→ **Your instructions**
Line by line, output the data that follows exactly as written.

[Collected data]
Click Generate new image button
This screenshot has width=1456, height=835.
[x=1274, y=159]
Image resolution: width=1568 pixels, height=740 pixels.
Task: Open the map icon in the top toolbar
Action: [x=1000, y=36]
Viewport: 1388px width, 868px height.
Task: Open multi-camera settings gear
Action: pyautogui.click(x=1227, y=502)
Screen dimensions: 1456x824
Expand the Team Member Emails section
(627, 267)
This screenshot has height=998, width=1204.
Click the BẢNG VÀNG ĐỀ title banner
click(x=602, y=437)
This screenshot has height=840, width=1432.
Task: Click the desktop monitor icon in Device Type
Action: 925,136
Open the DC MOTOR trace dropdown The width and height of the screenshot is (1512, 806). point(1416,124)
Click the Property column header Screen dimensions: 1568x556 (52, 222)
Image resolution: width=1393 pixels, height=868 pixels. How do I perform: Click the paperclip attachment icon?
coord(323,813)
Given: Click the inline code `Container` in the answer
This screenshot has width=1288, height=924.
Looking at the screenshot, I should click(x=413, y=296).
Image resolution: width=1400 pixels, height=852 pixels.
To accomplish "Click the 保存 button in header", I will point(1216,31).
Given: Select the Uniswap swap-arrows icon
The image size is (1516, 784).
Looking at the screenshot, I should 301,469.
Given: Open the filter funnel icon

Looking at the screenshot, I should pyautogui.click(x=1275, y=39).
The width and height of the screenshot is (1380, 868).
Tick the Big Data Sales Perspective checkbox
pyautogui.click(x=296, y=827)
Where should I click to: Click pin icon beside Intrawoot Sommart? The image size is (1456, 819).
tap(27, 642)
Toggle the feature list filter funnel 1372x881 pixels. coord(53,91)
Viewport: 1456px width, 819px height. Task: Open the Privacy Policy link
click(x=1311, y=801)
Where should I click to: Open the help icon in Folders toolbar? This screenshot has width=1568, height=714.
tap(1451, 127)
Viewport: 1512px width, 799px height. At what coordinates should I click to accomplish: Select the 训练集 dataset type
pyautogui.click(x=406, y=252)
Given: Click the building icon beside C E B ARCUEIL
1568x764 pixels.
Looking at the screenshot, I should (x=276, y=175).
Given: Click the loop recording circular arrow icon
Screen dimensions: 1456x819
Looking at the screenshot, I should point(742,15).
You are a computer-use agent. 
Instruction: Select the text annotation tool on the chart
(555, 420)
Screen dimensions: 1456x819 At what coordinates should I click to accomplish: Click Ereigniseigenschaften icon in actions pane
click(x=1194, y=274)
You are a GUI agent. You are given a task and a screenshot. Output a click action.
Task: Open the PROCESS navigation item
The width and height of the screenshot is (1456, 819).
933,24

→ **Answer to this problem**
Click Generate new image button
This screenshot has width=1456, height=835.
[x=1274, y=159]
Image resolution: width=1568 pixels, height=740 pixels.
Task: Open the map icon in the top toolbar
Action: [x=1000, y=36]
Viewport: 1388px width, 868px height.
Task: Open multi-camera settings gear
Action: pyautogui.click(x=1227, y=502)
Screen dimensions: 1456x824
Expand the Team Member Emails section
(627, 267)
This screenshot has height=998, width=1204.
Click the BẢNG VÀNG ĐỀ title banner
click(x=602, y=437)
This screenshot has height=840, width=1432.
Task: Click the desktop monitor icon in Device Type
Action: 925,136
Open the DC MOTOR trace dropdown The width and height of the screenshot is (1512, 806). point(1416,124)
Click the Property column header Screen dimensions: 1568x556 (52, 222)
Image resolution: width=1393 pixels, height=868 pixels. How do I perform: Click the paperclip attachment icon?
coord(323,813)
Given: Click the inline code `Container` in the answer
This screenshot has width=1288, height=924.
Looking at the screenshot, I should click(x=413, y=296).
Image resolution: width=1400 pixels, height=852 pixels.
To accomplish "Click the 保存 button in header", I will point(1216,31).
Given: Select the Uniswap swap-arrows icon
The image size is (1516, 784).
Looking at the screenshot, I should 301,469.
Given: Open the filter funnel icon

Looking at the screenshot, I should pyautogui.click(x=1275, y=39).
The width and height of the screenshot is (1380, 868).
Tick the Big Data Sales Perspective checkbox
pyautogui.click(x=296, y=827)
Where should I click to: Click pin icon beside Intrawoot Sommart? The image size is (1456, 819).
tap(27, 642)
Toggle the feature list filter funnel 1372x881 pixels. coord(53,91)
Viewport: 1456px width, 819px height. Task: Open the Privacy Policy link
click(x=1311, y=801)
Where should I click to: Open the help icon in Folders toolbar? This screenshot has width=1568, height=714.
tap(1451, 127)
Viewport: 1512px width, 799px height. At what coordinates should I click to accomplish: Select the 训练集 dataset type
pyautogui.click(x=406, y=252)
Given: Click the building icon beside C E B ARCUEIL
1568x764 pixels.
Looking at the screenshot, I should (x=276, y=175).
Given: Click the loop recording circular arrow icon
Screen dimensions: 1456x819
Looking at the screenshot, I should point(742,15).
You are a computer-use agent. 
Instruction: Select the text annotation tool on the chart
(555, 420)
Screen dimensions: 1456x819 At what coordinates should I click to accomplish: Click Ereigniseigenschaften icon in actions pane
click(x=1194, y=274)
You are a GUI agent. You are given a task and a screenshot. Output a click action.
Task: Open the PROCESS navigation item
The width and height of the screenshot is (1456, 819).
933,24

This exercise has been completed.